I wonder how sustainable the business model is. Eventually, you saturate the market with your tractors, and if they work as advertised, they are owned and maintained for decades. A lot of people are out there farming with 60-80 year old tractors. I would suspect most of the OEM parts that need replacing are where most wear and tear is happening (the engine). Those parts come from Cummins, not this startup.
In the meantime, they have to maintain a very high fixed cost base in their factory, distribution network, and skilled unionized workforce. I'm really not even asking about how will they maximize shareholder dividends, I just mean how do you not go bankrupt after you sell your first 10,000 tractors.
The solution is not to make tractors that should be replaced every 10 years, right? The company can take the know how and move to disrupt other machines
> maximize shareholder dividends
This is the whole reason why middle class is dying and power and wealth are being consolidated amongst the rich.
The disincentive to provide a durable product is unfortunate.
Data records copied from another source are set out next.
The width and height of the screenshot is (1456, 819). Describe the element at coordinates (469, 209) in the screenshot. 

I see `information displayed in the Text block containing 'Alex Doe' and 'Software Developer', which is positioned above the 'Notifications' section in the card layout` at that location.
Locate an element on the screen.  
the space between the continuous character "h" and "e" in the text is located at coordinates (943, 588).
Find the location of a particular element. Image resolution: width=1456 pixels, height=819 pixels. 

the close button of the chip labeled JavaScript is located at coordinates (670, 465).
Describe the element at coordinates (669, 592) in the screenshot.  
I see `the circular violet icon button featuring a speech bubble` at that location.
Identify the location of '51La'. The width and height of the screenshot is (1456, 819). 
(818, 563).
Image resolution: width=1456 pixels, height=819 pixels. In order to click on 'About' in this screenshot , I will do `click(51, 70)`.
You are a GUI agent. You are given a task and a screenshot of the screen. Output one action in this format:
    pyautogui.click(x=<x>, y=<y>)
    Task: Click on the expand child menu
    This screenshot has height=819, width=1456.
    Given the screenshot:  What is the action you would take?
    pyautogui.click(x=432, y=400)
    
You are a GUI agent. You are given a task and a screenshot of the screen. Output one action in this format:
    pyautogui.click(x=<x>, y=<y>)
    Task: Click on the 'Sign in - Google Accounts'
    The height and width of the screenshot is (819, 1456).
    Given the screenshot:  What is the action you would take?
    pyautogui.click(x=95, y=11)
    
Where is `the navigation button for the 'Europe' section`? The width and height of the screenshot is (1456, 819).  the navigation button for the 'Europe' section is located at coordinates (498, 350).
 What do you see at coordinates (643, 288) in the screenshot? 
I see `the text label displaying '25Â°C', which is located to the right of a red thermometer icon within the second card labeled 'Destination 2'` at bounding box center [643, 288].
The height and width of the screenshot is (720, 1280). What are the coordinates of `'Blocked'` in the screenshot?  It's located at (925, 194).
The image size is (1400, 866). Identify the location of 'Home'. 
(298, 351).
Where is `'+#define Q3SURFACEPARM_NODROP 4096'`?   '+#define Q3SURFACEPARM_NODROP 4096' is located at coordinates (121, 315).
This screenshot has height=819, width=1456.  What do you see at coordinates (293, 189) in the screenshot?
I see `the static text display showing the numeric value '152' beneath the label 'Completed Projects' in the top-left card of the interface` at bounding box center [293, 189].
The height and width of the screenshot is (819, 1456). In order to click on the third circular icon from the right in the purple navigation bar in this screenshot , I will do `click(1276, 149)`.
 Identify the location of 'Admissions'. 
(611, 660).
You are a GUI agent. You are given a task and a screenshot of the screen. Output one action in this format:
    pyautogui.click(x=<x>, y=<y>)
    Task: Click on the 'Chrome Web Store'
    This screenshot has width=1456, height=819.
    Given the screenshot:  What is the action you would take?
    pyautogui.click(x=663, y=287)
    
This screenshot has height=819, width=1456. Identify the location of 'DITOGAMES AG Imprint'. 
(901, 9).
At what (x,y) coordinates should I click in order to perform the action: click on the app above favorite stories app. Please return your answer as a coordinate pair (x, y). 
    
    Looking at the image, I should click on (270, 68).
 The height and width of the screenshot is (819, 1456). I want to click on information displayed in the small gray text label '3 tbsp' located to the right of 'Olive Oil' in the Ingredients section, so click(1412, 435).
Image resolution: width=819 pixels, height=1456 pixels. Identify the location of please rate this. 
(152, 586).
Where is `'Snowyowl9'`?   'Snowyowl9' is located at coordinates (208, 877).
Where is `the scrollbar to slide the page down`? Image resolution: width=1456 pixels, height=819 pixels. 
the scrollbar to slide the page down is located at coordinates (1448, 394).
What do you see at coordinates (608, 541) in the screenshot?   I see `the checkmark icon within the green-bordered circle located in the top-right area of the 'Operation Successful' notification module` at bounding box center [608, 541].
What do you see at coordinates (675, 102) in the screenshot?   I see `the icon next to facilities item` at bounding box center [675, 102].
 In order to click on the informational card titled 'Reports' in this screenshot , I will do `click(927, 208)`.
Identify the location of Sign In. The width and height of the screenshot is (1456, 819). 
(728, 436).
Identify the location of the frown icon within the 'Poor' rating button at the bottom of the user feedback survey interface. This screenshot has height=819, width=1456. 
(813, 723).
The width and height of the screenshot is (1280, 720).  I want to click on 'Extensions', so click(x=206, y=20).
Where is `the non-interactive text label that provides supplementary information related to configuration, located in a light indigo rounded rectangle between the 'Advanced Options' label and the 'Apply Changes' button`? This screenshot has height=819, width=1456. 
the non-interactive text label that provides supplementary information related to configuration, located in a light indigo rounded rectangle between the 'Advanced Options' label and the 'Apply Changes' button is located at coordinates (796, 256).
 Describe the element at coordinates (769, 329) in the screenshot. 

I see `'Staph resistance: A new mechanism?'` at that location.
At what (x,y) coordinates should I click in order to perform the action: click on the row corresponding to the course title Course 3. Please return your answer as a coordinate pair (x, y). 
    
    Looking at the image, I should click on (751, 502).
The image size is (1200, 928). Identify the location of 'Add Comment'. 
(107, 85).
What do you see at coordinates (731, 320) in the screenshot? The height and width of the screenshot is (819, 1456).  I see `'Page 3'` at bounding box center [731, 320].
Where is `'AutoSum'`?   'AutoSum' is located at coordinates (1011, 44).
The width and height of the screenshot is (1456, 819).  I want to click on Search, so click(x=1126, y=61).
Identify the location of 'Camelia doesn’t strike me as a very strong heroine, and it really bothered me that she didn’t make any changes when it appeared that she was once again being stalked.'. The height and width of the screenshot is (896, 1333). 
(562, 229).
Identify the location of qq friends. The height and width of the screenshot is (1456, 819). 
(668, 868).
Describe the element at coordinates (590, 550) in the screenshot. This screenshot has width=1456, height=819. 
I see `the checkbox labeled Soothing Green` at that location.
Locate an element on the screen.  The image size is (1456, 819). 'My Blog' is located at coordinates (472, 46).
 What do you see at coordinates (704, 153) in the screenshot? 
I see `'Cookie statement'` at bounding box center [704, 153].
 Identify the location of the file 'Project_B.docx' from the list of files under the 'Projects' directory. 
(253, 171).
Ideally businesses pair high-ticket one-time sales with low-cost recurring sales of related products and services.
Must we sell more than 10,000? That seems like a reasonable check for a small business to take home and go solve some other problem for someone.
The thing is, your reputation will get out there. Folks will want to work with you because of who you are; it'll be profitable (in many ways) even if it isn't a 100-year dynasty.
So lay off thousand of employees, shutter a factory, close dozens of distribution centers. Degrowth has real world consequences for real world people, and sustainability is generally good.
Prior to the idea of planned obsolescence and vendor lock-in / maintenance revenue once you saturate a market the pivot would be to use that infrastructure and expertise to enter other markets. They could still sell tractors but there's tons of other stuff they could make and sell as well, like maybe much smaller tractors for one.